Multimodal Large Language Models (MLLMs) have showcased impressive skills in tasks related to visual understanding and reasoning. Yet, their widespread application faces obstacles due to the high computational demands during both the training and inference phases, restricting their use to a limited audience within the research and user communities. In this paper, we investigate the design aspects of Multimodal Small Language Models (MSLMs) and propose an efficient multimodal assistant named Mipha, which is designed to create synergy among various aspects: visual representation, language models, and optimization strategies. We show that without increasing the volume of training data, our Mipha-3B outperforms the state-of-the-art large MLLMs, especially LLaVA-1.5-13B, on multiple benchmarks. Through detailed discussion, we provide insights and guidelines for developing strong MSLMs that rival the capabilities of MLLMs.
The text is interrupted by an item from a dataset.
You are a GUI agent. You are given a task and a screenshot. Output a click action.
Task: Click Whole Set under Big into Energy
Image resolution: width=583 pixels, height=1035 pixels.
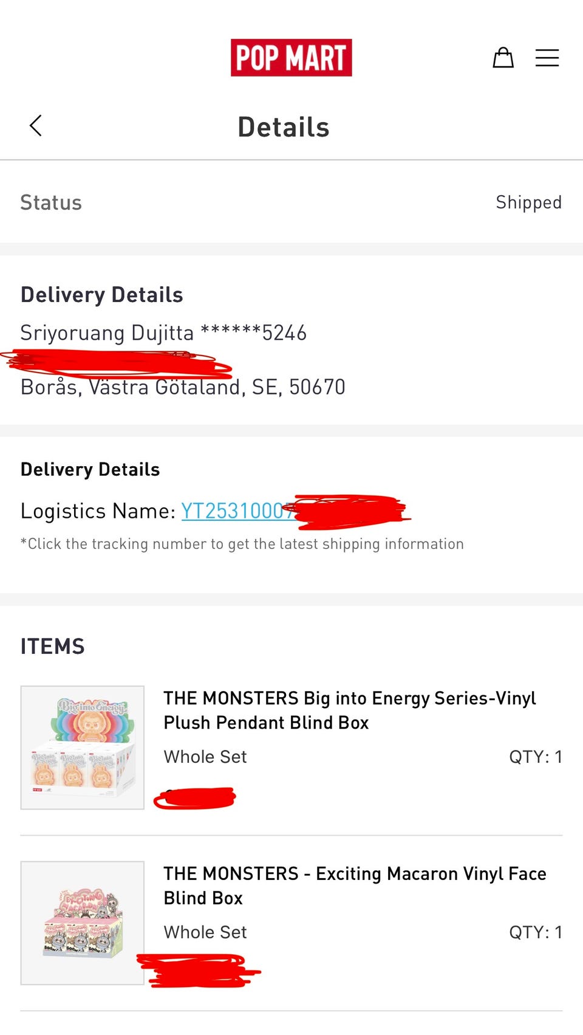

Our code is available at https://github.com/zhuyiche/llava-phi.
Paper Structure (22 sections, 9 figures, 4 tables)

This paper contains 22 sections, 9 figures, 4 tables.

Figures (9)

  • Figure 1: Evaluation Benchmarks Overview. We evaluate our model variants on academic-task-oriented benchmarks (left) as well as instruction-following benchmarks (middle). The answer is predicted by our proposed efficient MSLM: Mipha-3B. Additionally, we explore three key design spaces of MSLMs: 1) visual representation, 2) language model, and 3) optimization strategy (right).
  • Figure 2: Selection of Small Language Models. We evaluate four open-sourced SLMs on 8 benchmarks, and Phi-family showcases the best performance (left $\&$ middle). We discovered that MSLMs equipped with Phi-2-2.7B is able to identify that the monkey in the image is performing, a subtlety that other models fail to recognize (right).
  • Figure 3: Base vs. Instruct-tuned LMs. For MLLMs, we explore the differences using base LM and instruct-tuned LM. While the quantitative performance metrics appear similar, the qualitative results reveal differences (left). For example, when comparing the responses generated by MLLMs equipped with either a Base or SFT LM to those from models finetuned with RLHF or Safe-RLHF, the latter is observed to be more verbalized (right).
  • Figure 4: Choosing a Pretrained Vision Representation & Scaling Image Resolution. We evaluate various visual backbones, such as CLIP, SigLIP, DINOv2, and ViT-IN21K (left). We analyze model performance in relation to increasing image resolution (middle). We provide qualitative examples from multimodal models employing visual backbones at different image resolutions (right).
  • Figure 5: Frozen vs. Finetuning & Full-parameter tuning vs. LoRA. We study the impact of optimization strategies on the performance of small multi-modal models. Specifically, we explored the effects of activating or freezing the visual representation backbone and LM during the instruction tuning phase on model performance (left). Additionally, we confirmed that compared to full-parameter tuning, applying LoRA to MSLMs is equally effective and can significantly alleviate the training burden (right).